───── Data shown ─────

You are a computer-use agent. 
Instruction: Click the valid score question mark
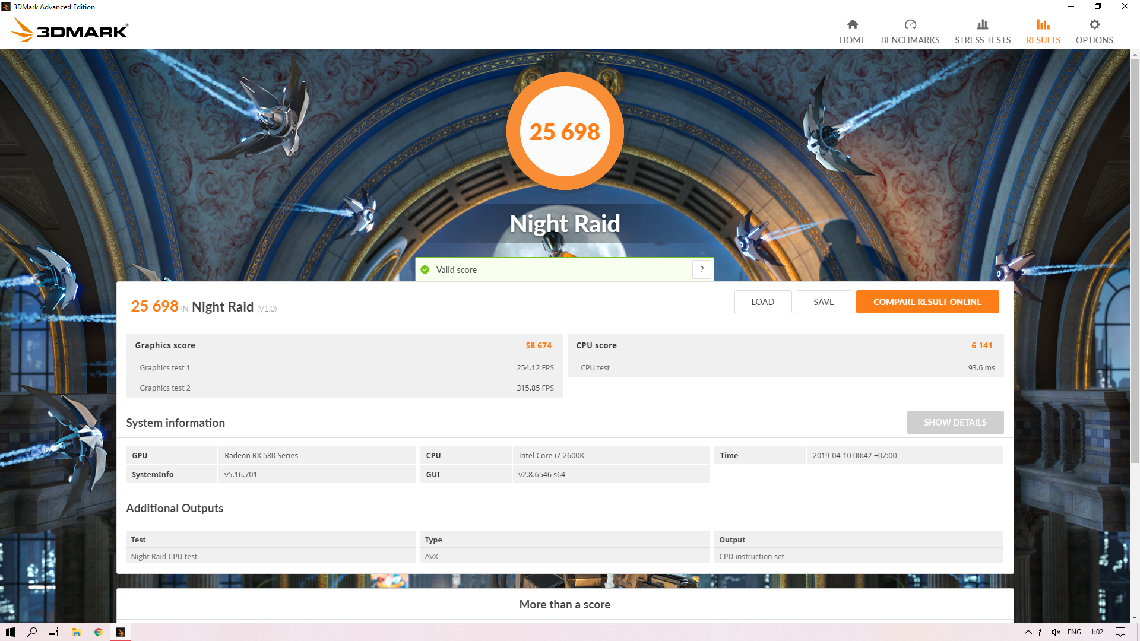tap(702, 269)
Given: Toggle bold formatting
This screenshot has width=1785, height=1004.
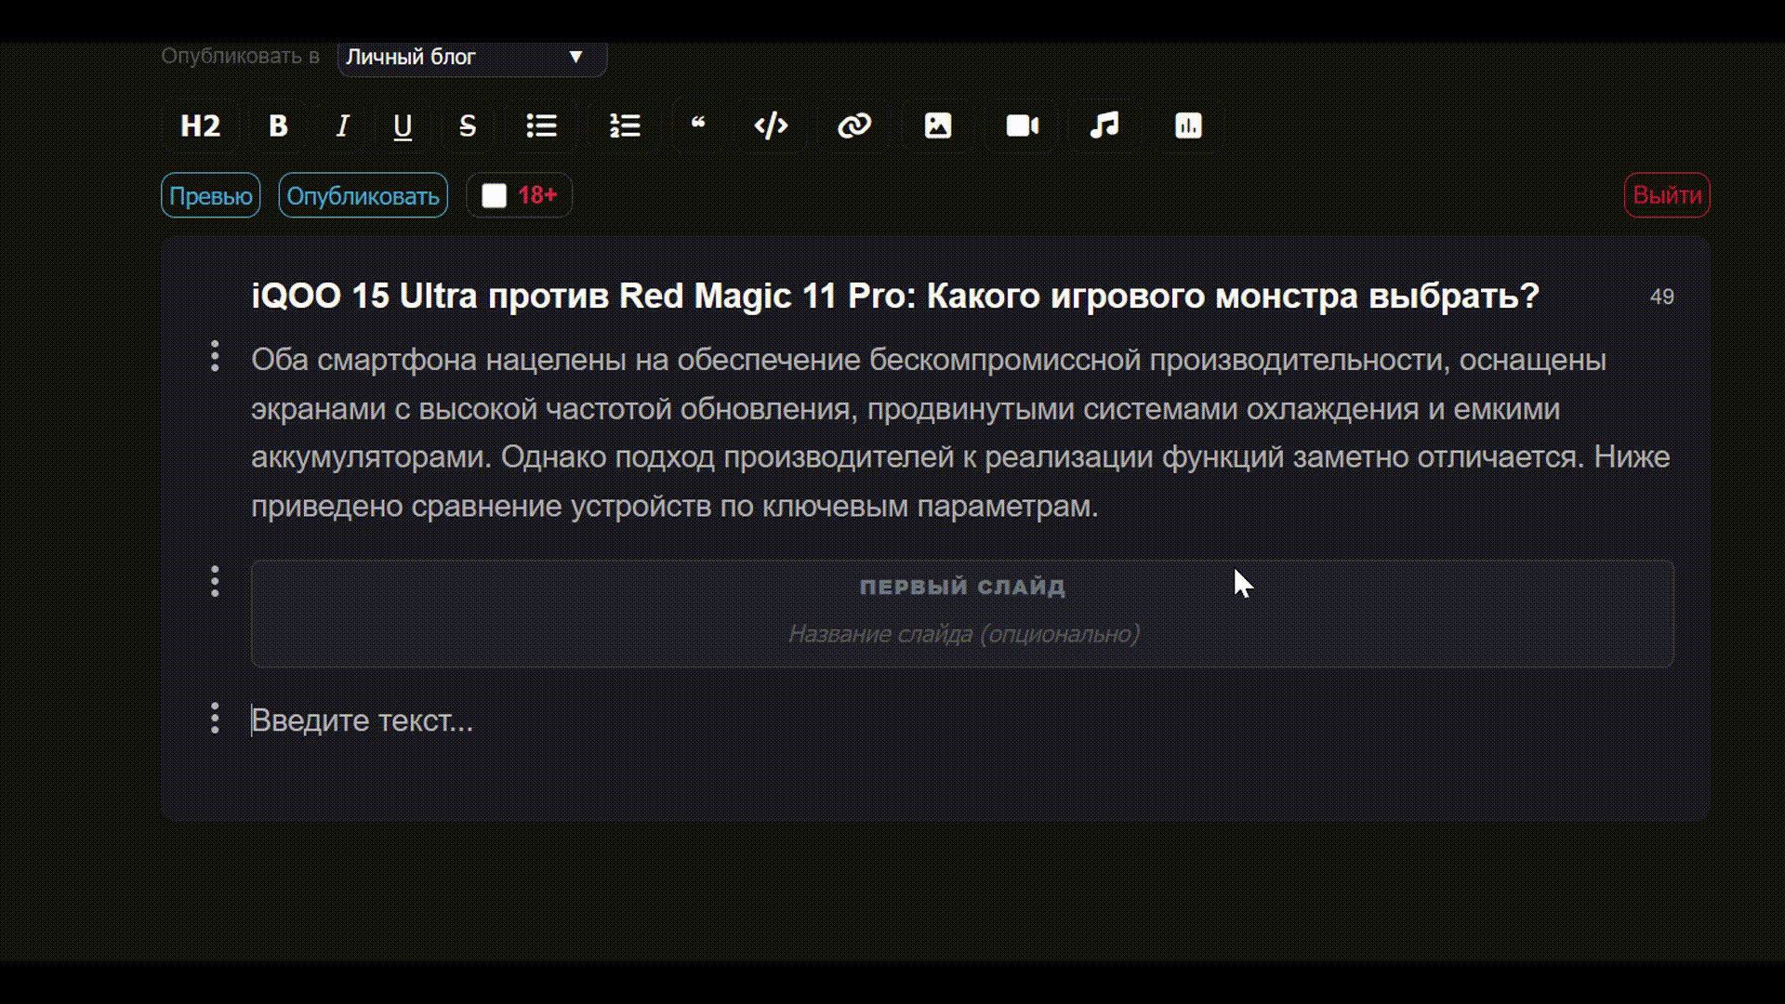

─────
───── Data shown ─────

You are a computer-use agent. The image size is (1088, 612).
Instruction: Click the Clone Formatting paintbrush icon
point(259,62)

─────

**What this task involves:**
Scan the records for the string "agent" and report each line where it occurs.

**Answer below:**
You are a computer-use agent. 
You are a computer-use agent. The image size is (1088, 612).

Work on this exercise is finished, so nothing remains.